> _Work request_:
What you return must match, exactly, the lines running from the one containing "Instruction: Click the" to the end of the data, both included, and must contain no pictures.

> _Dataset content_:
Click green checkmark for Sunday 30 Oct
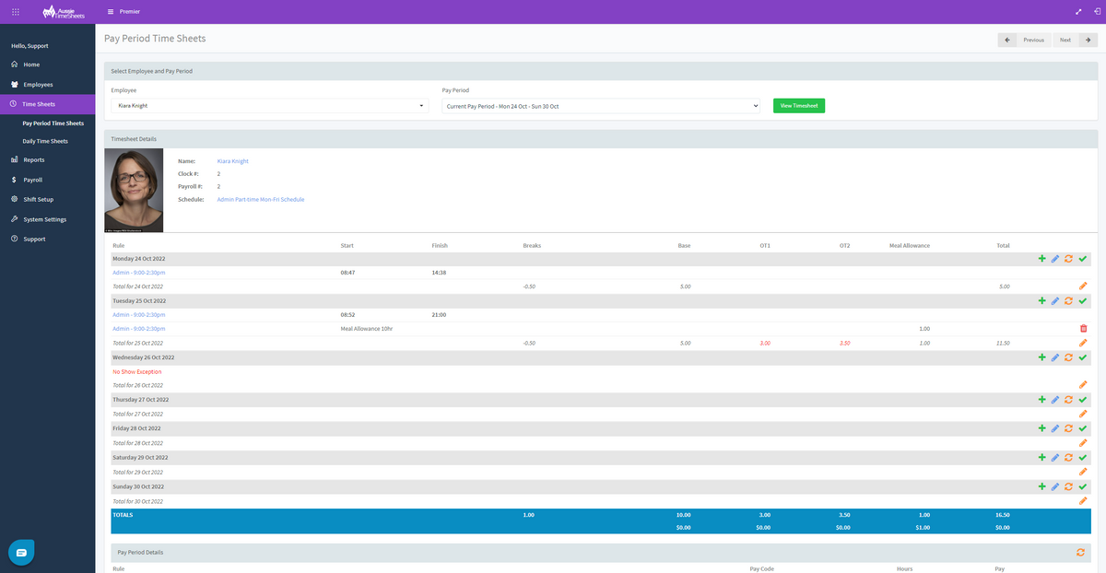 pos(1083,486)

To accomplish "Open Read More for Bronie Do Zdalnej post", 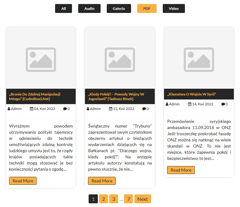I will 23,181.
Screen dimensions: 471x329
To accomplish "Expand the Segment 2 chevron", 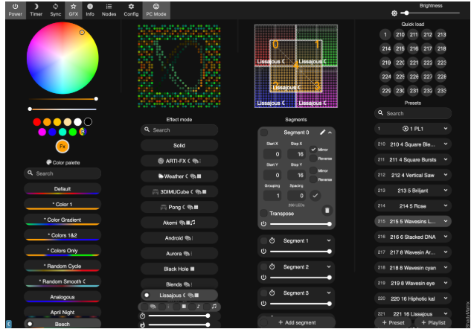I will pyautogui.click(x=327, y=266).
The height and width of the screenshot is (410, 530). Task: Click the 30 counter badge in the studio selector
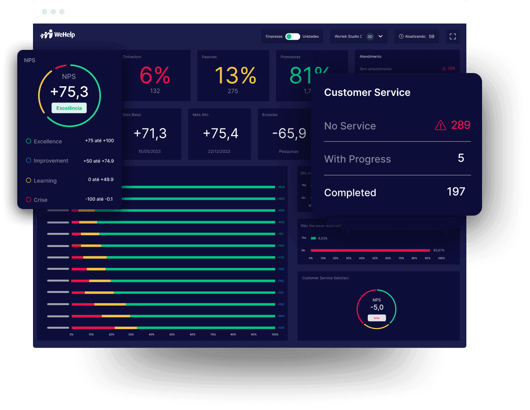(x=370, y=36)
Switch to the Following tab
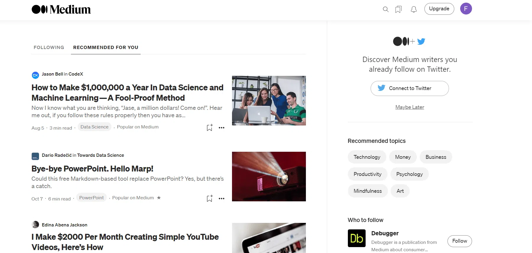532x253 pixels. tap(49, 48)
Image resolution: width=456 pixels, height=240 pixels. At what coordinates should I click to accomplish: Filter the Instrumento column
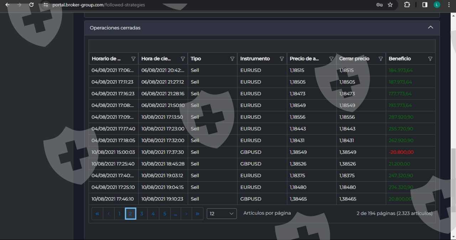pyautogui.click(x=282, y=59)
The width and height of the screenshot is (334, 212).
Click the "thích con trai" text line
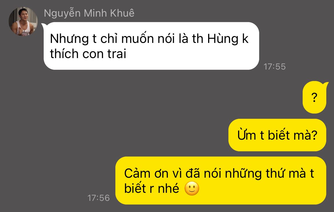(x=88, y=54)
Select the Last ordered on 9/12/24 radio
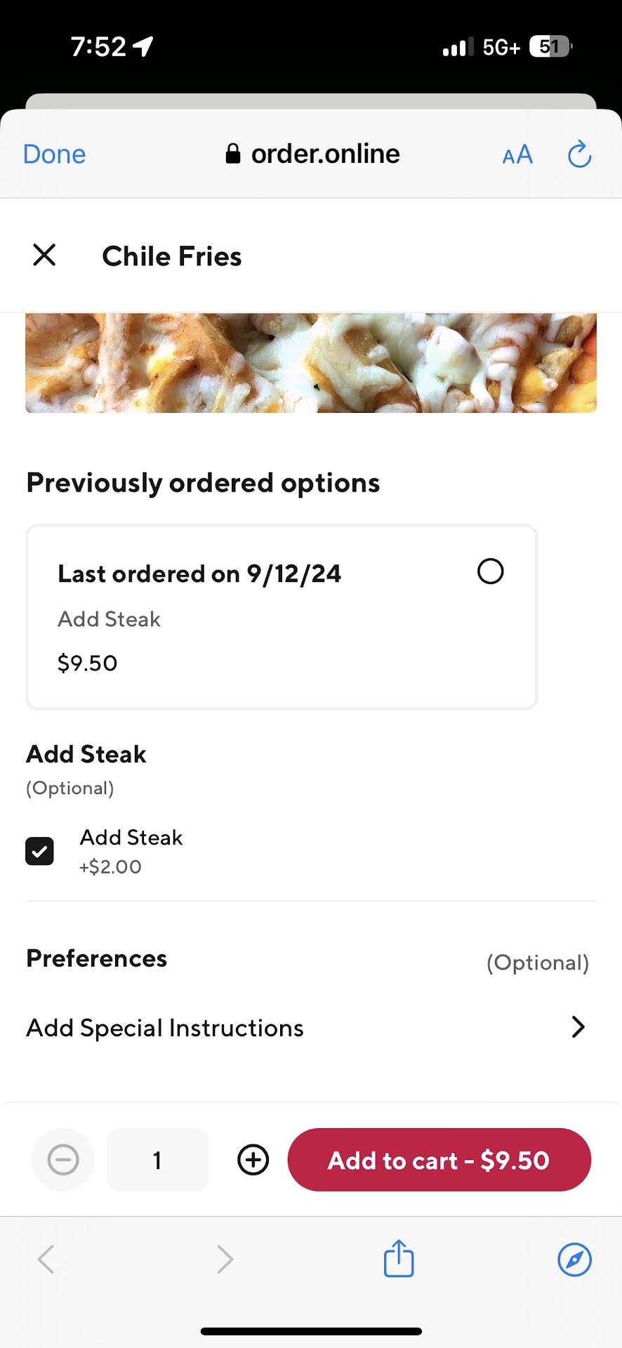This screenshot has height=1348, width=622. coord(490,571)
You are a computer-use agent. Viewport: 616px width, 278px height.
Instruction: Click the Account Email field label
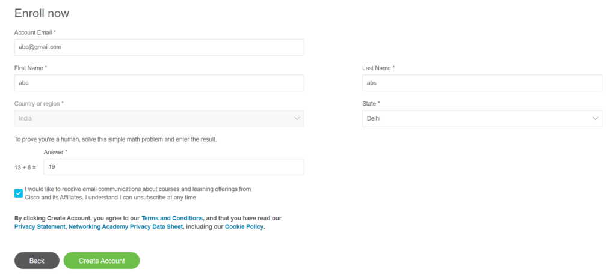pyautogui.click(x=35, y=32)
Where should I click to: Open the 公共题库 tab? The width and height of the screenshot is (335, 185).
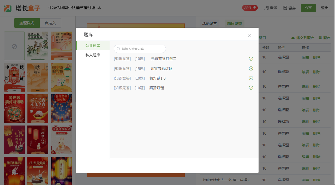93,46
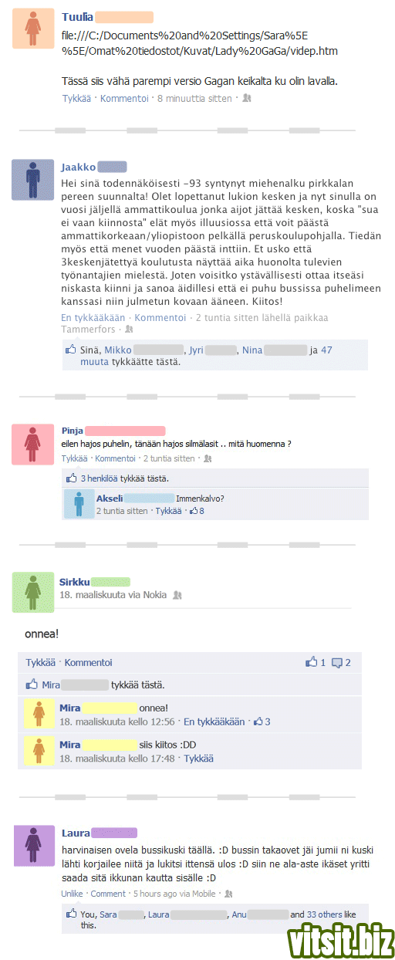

> _Reply_:
Instruction: Click the Account Email field label
pyautogui.click(x=35, y=32)
Where should I click to: Open the 公共题库 tab? The width and height of the screenshot is (335, 185).
93,46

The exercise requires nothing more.